La conciencia

(tener paz interior)

 

         Desde hace algún tiempo, recurro a esta imagen para explicar qué es la conciencia y cómo debemos actuar para seguir sus consejos.

 

         La conciencia es el juicio que cada uno hacemos acerca de la bondad o maldad moral de nuestras acciones pasadas o futuras: confrontamos la eticidad de esas acciones con la norma (ley moral) que reconocemos dentro de nuestra alma. Así, la conciencia nos dice: Actúa de esta manera, no obres de esa forma...; y nos alaba o remuerde después de haber actuado (-¡Bieeenn! o -Creo que no...) empujándonos a rectificar si es preciso.

 

         Cuando reflexiono sobre la conciencia, imagino el hogar de cada persona. Es importante tener un hogar donde uno se recoge cuando llega del trabajo o de la calle (quizá nos encontremos dominados entonces por el cansancio, o por el desasosiego de dentelladas morales que, con tanta frecuencia, nos da la vida). Y por eso buscamos la paz: la paz de un hogar en el que reponemos fuerzas y en el que -sobre todo- estamos cómodos (a gusto) porque se nos quiere y respeta tal y como somos.

 

         La conciencia es como una habitación cerrada dentro de ese hogar. Sin puertas ni ventanas. Es la habitación donde sólo cada uno de nosotros y Dios entramos: la necesitamos para descansar: pero debe de estar limpia y ordenada (de lo contrario, en lugar de un sitio de reposo, cada vez que entremos en ella encontraremos más motivos de inquietud).

 

         Como he dicho, en esa habitación cerrada sólo nosotros y Dios entramos. Nadie más puede entrar (ni podría hacerlo aunque nosotros quisiéramos).
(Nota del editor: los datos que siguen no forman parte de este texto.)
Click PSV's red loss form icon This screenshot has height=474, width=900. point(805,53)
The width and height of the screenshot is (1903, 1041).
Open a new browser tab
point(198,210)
Cuando necesitamos limpiar o reordenar dicha habitación, lo más que podemos hacer es describir la situación en la que se encuentra a alguien que sea de nuestra confianza: y seguir -o no- después sus consejos.

 

         Hay personas que llevan una vida muy activa: ruidos, movimiento, gestiones... Personas a las que les horroriza el simple hecho de encontrarse solas y en silencio: es en esas circunstancias cuando uno se refugia en la habitación de su conciencia (pero ese refugio no es lugar de descanso, como ya hemos dicho, para quien no cuida de su limpieza y orden). A veces, el activismo de esas personas no es otra cosa que una huida hacia adelante: intuyen la falta de paz que les espera en su conciencia e intentan esquivarla (nunca tienen tiempo para entrar en ella). Y se engañan: porque todos necesitamos esos tiempos de sosiego, de estar con nosotros mismos, sencillamente porque somos personas (no máquinas de hacer cosas). La actividad frenética, la música o la televisión... -¡lo que sea menos el silencio!- son las excusas para evitar estar a solas consigo mismos.

 

         La otra posibilidad es entrar en la conciencia pero no hacer caso del desorden o de la suciedad que allí encontramos. De esa manera, podríamos acostumbrarnos (sólo en parte, porque nunca llegamos a acallarla del todo) a obrar en contra de lo que la conciencia nos dicta. Sin embargo, el resultado es semejante al descrito en el caso anterior: falta la paz.

 

         Todos tenemos conciencia. Todos necesitamos entrar en nuestra conciencia a menudo. Y todos precisamos hallar paz en nuestra conciencia. Cuando sentimos remordimientos (eso es el desorden y la suciedad de los que hablábamos), también todos necesitamos pedir perdón y volver a empezar. Los católicos tenemos una gran ventaja: sabemos que Dios mismo se encarga de limpiar y poner orden en la habitación de la conciencia cuando abrimos nuestra alma al sacerdote (mostramos el estado en que se encuentra esa habitación, con verdadero pesar sobrenatural y deseos de rectificar) dentro de la Confesión. Además, al hacerlo, contamos con la ayuda sobrenatural de la gracia de Dios para vencer en adelante.

 

         La confesión frecuente y la oración personal con Dios (sin ruidos -externos ni internos- que impidan escuchar lo que Dios nos pide en el fondo de nuestra conciencia) son los medios para mantener la paz interior dentro del ajetreo diario.

 

         ¡Qué bien se está en el propio hogar, cuando hay limpieza y orden!... ¡Qué serenidad llevaremos a quienes conviven con nosotros a lo largo del día si tenemos paz en nuestra casa!... ¡Vale la pena dedicar esfuerzos a formar bien la propia conciencia -consultando a quien puede aconsejarnos- y seguir sus dictados, aunque cueste (sin dejarnos llevar de lo que hacen otros)!... Así seremos hombres de fiar, hombres de una pieza, hombres -en definitiva- coherentes.